◆ ASSIGNMENT: Copy out the entries below in full and exactly.

◆ EXTRACTED INFORMATION:
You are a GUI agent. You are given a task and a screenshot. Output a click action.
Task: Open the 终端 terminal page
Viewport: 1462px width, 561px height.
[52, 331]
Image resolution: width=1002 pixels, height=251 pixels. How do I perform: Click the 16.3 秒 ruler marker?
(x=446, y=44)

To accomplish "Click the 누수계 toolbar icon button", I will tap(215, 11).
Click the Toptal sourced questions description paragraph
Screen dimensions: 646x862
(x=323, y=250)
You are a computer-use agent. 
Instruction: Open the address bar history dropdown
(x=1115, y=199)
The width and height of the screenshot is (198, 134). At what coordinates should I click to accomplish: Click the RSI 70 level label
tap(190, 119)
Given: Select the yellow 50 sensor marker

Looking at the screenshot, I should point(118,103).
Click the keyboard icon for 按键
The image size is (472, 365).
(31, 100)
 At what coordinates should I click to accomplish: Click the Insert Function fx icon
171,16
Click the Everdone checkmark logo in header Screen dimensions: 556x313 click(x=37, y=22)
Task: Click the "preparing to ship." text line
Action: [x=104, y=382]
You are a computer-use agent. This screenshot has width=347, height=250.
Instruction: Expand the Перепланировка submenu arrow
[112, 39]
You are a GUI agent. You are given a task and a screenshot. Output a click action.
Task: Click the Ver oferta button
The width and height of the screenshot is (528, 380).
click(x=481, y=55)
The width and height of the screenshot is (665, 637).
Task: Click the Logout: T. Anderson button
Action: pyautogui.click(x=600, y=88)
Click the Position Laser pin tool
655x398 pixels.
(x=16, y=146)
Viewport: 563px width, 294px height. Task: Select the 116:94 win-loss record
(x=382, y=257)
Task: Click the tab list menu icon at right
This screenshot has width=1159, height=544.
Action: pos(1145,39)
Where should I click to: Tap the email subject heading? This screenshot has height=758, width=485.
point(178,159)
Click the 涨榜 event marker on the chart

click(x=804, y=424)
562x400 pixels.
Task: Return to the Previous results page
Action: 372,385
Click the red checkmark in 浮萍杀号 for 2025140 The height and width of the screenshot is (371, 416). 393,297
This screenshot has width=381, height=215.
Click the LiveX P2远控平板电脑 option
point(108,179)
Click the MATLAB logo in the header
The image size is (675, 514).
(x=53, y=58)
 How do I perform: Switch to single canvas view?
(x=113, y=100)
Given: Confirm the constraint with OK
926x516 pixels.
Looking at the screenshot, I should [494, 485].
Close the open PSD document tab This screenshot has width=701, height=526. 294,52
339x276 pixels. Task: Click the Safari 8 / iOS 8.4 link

◆ FINAL ANSWER:
You are a GUI agent. You are given a task and a screenshot. Output a click action.
Task: Open the 终端 terminal page
Viewport: 1462px width, 561px height.
[52, 331]
Image resolution: width=1002 pixels, height=251 pixels. How do I perform: Click the 16.3 秒 ruler marker?
(x=446, y=44)

To accomplish "Click the 누수계 toolbar icon button", I will tap(215, 11).
Click the Toptal sourced questions description paragraph
Screen dimensions: 646x862
(x=323, y=250)
You are a computer-use agent. 
Instruction: Open the address bar history dropdown
(x=1115, y=199)
The width and height of the screenshot is (198, 134). At what coordinates should I click to accomplish: Click the RSI 70 level label
tap(190, 119)
Given: Select the yellow 50 sensor marker

Looking at the screenshot, I should point(118,103).
Click the keyboard icon for 按键
The image size is (472, 365).
(31, 100)
 At what coordinates should I click to accomplish: Click the Insert Function fx icon
171,16
Click the Everdone checkmark logo in header Screen dimensions: 556x313 click(x=37, y=22)
Task: Click the "preparing to ship." text line
Action: [x=104, y=382]
You are a computer-use agent. This screenshot has width=347, height=250.
Instruction: Expand the Перепланировка submenu arrow
[112, 39]
You are a GUI agent. You are given a task and a screenshot. Output a click action.
Task: Click the Ver oferta button
The width and height of the screenshot is (528, 380).
click(x=481, y=55)
The width and height of the screenshot is (665, 637).
Task: Click the Logout: T. Anderson button
Action: pyautogui.click(x=600, y=88)
Click the Position Laser pin tool
655x398 pixels.
(x=16, y=146)
Viewport: 563px width, 294px height. Task: Select the 116:94 win-loss record
(x=382, y=257)
Task: Click the tab list menu icon at right
This screenshot has width=1159, height=544.
Action: pos(1145,39)
Where should I click to: Tap the email subject heading? This screenshot has height=758, width=485.
point(178,159)
Click the 涨榜 event marker on the chart

click(x=804, y=424)
562x400 pixels.
Task: Return to the Previous results page
Action: 372,385
Click the red checkmark in 浮萍杀号 for 2025140 The height and width of the screenshot is (371, 416). 393,297
This screenshot has width=381, height=215.
Click the LiveX P2远控平板电脑 option
point(108,179)
Click the MATLAB logo in the header
The image size is (675, 514).
(x=53, y=58)
 How do I perform: Switch to single canvas view?
(x=113, y=100)
Given: Confirm the constraint with OK
926x516 pixels.
Looking at the screenshot, I should [494, 485].
Close the open PSD document tab This screenshot has width=701, height=526. 294,52
339x276 pixels. Task: Click the Safari 8 / iOS 8.4 link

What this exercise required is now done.